─── EXTRAIT

Maillon essentiel du financement de la transition énergétique, les critères ESG s’imposent au sein du private equity : performance au rendez-vous pour les entreprises qui intègrent ces pratiques, attractivité du sujet pour les investisseurs et les consommateurs qui accordent une importance croissante à ces questions… Plus susceptible de générer des résultats financiers durables à long terme, la meilleure prise en compte des critères extra-financiers favoriserait ainsi la transformation d’une économie plus durable et responsable. Qu’en est-il vraiment ?

──────
─── DONNÉES FOURNIES

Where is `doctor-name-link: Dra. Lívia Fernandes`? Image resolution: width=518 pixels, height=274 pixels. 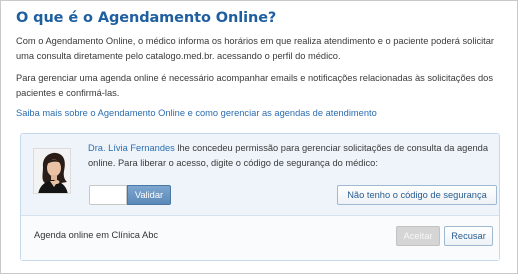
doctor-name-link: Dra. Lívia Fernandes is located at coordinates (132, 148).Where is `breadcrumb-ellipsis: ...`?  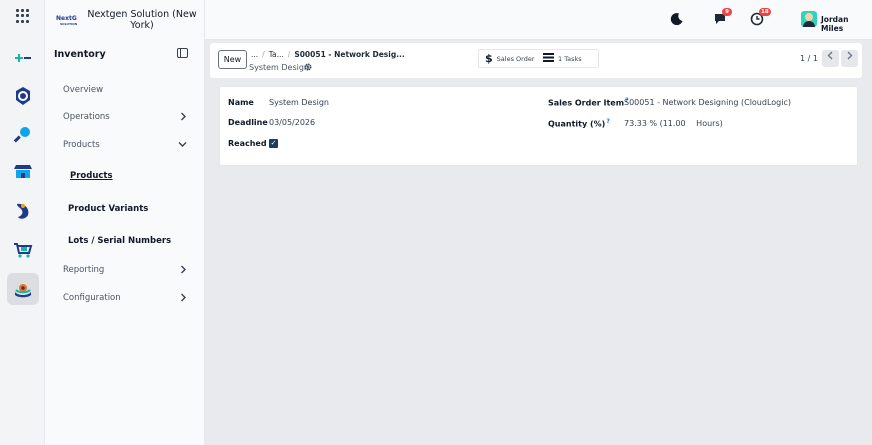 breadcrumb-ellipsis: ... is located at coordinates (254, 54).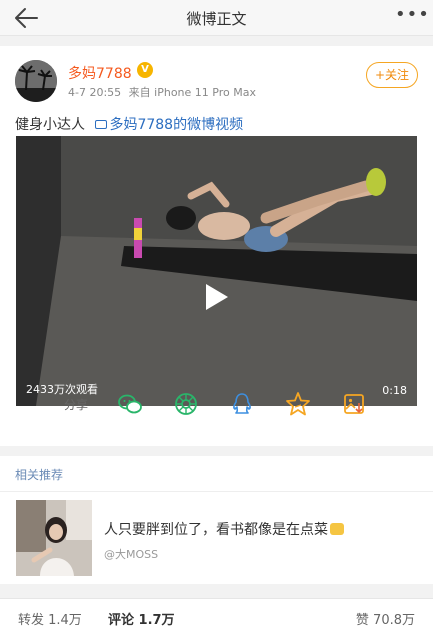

──────

CONSIGNES:
1 > Pouvez-vous reproduire mot pour mot le passage de l'extrait sur les critères ESG, de « Maillon essentiel du » à « est-il vraiment ? » ?
2 > D'après l'extrait sur les critères ESG, les affirmations suivantes sont-elles vraies ? Répondez par oui ou non, en citant à l'identique les mots du texte qui le montrent. (a) Les critères ESG sont présentés comme un maillon essentiel du financement de la transition énergétique. (b) Les consommateurs accordent de moins en moins d'importance aux questions ESG. (c) La prise en compte des critères extra-financiers serait plus susceptible de générer des résultats financiers durables à court terme.

RÉPONSES:
1 >
Maillon essentiel du financement de la transition énergétique, les critères ESG s’imposent au sein du private equity : performance au rendez-vous pour les entreprises qui intègrent ces pratiques, attractivité du sujet pour les investisseurs et les consommateurs qui accordent une importance croissante à ces questions… Plus susceptible de générer des résultats financiers durables à long terme, la meilleure prise en compte des critères extra-financiers favoriserait ainsi la transformation d’une économie plus durable et responsable. Qu’en est-il vraiment ?

2 >
(a) Oui : « Maillon essentiel du financement de la transition énergétique, les critères ESG s’imposent au sein du private equity ».
(b) Non : « les consommateurs qui accordent une importance croissante à ces questions ».
(c) Non : « Plus susceptible de générer des résultats financiers durables à long terme ».